ASSIGNED TASK: Write out the lines of the material below exactly, beginning at the line with "Task: Click the Duplicate Objects button" and stopping after the line with "Given: Open the conversations message icon", and leave out the pictures.

EXCERPTED DATA:
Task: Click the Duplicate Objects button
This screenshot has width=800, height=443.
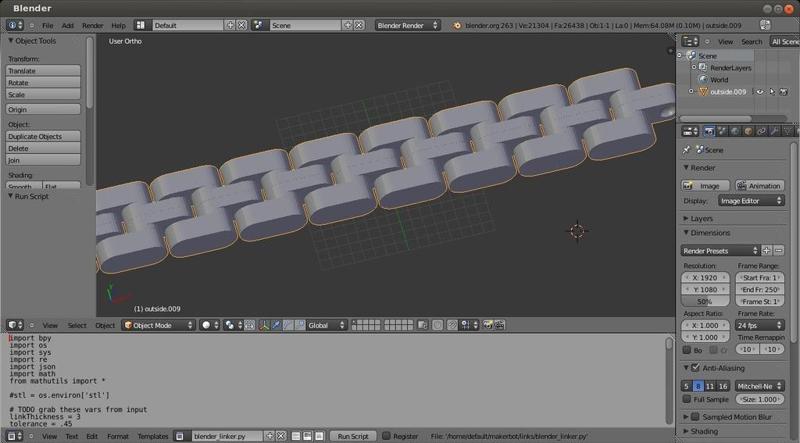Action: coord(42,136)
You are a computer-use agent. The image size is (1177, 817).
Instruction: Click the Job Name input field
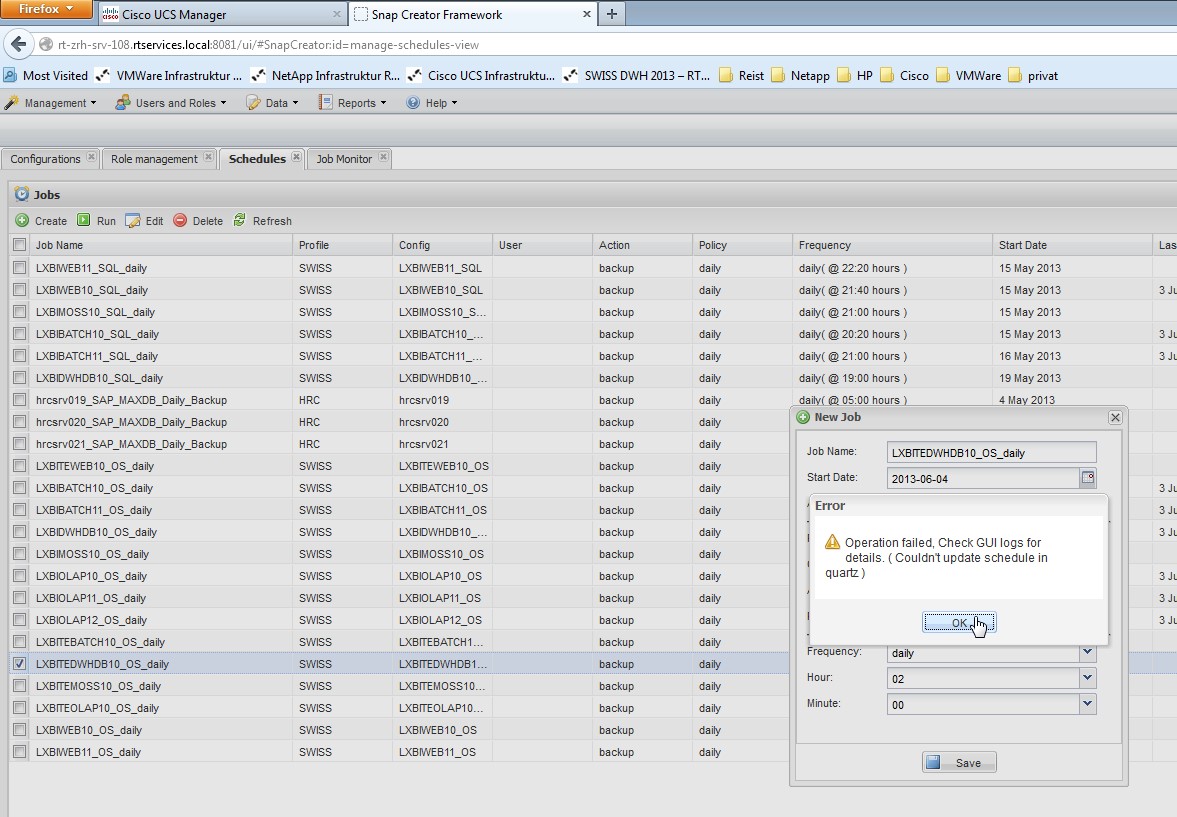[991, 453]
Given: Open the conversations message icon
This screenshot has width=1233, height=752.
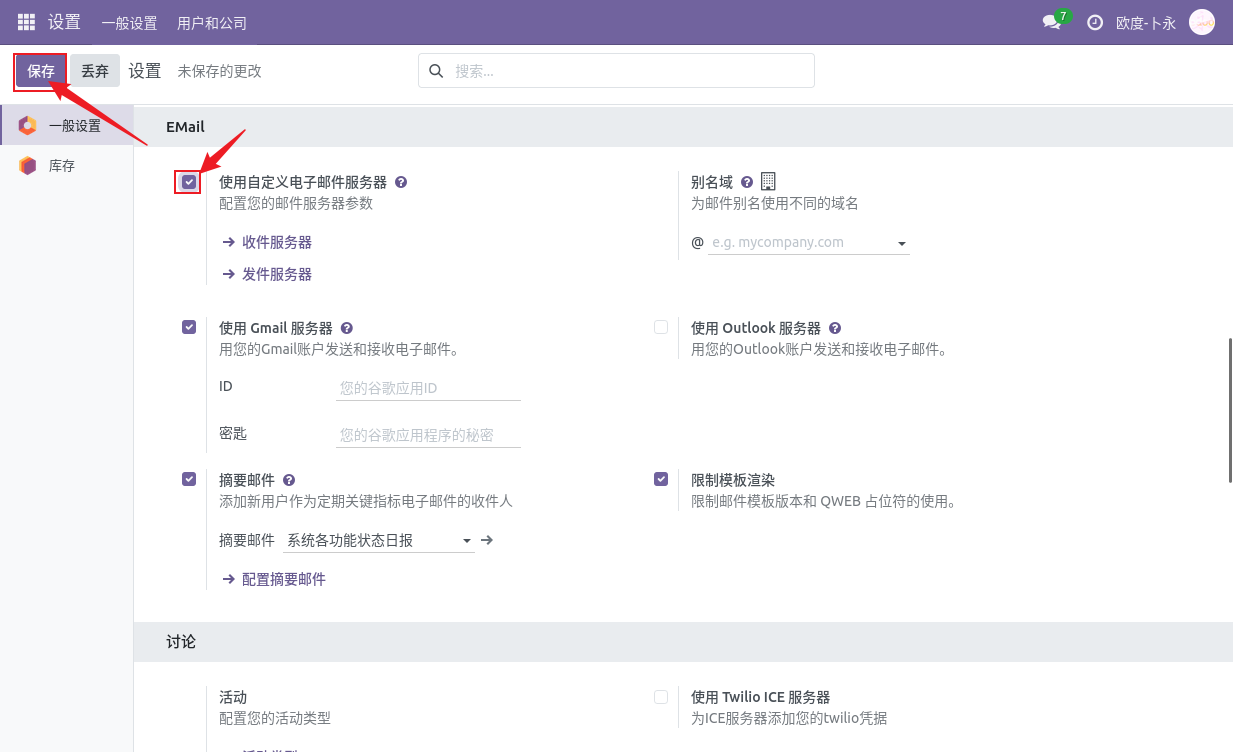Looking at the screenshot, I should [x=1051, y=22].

--

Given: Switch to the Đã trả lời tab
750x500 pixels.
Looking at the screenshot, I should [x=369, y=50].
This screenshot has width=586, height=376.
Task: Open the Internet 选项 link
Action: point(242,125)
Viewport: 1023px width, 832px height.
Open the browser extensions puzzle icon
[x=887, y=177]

* * *

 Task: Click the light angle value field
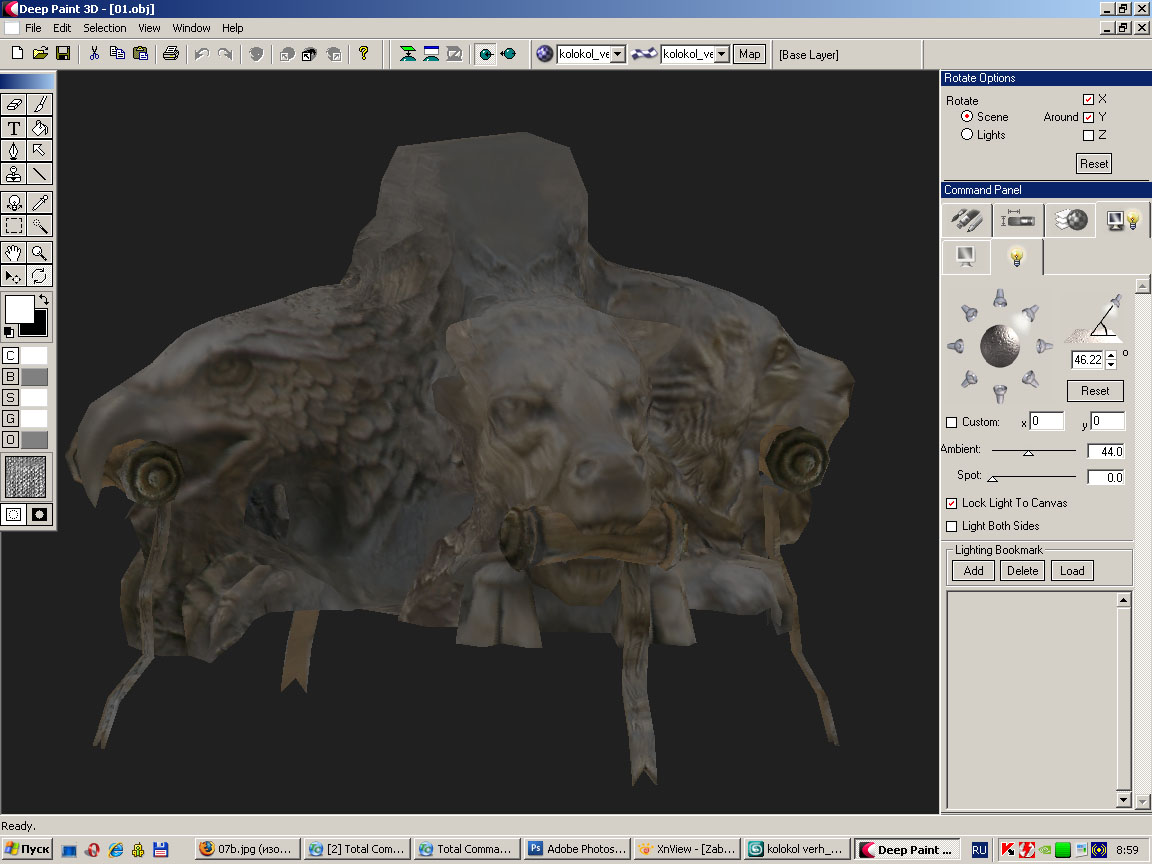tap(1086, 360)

REPLY:
Task: Click the Duplicate Objects button
This screenshot has width=800, height=443.
Action: coord(42,136)
You are a computer-use agent. The image size is (1177, 817).
Instruction: Click the Job Name input field
[991, 453]
Given: Open the conversations message icon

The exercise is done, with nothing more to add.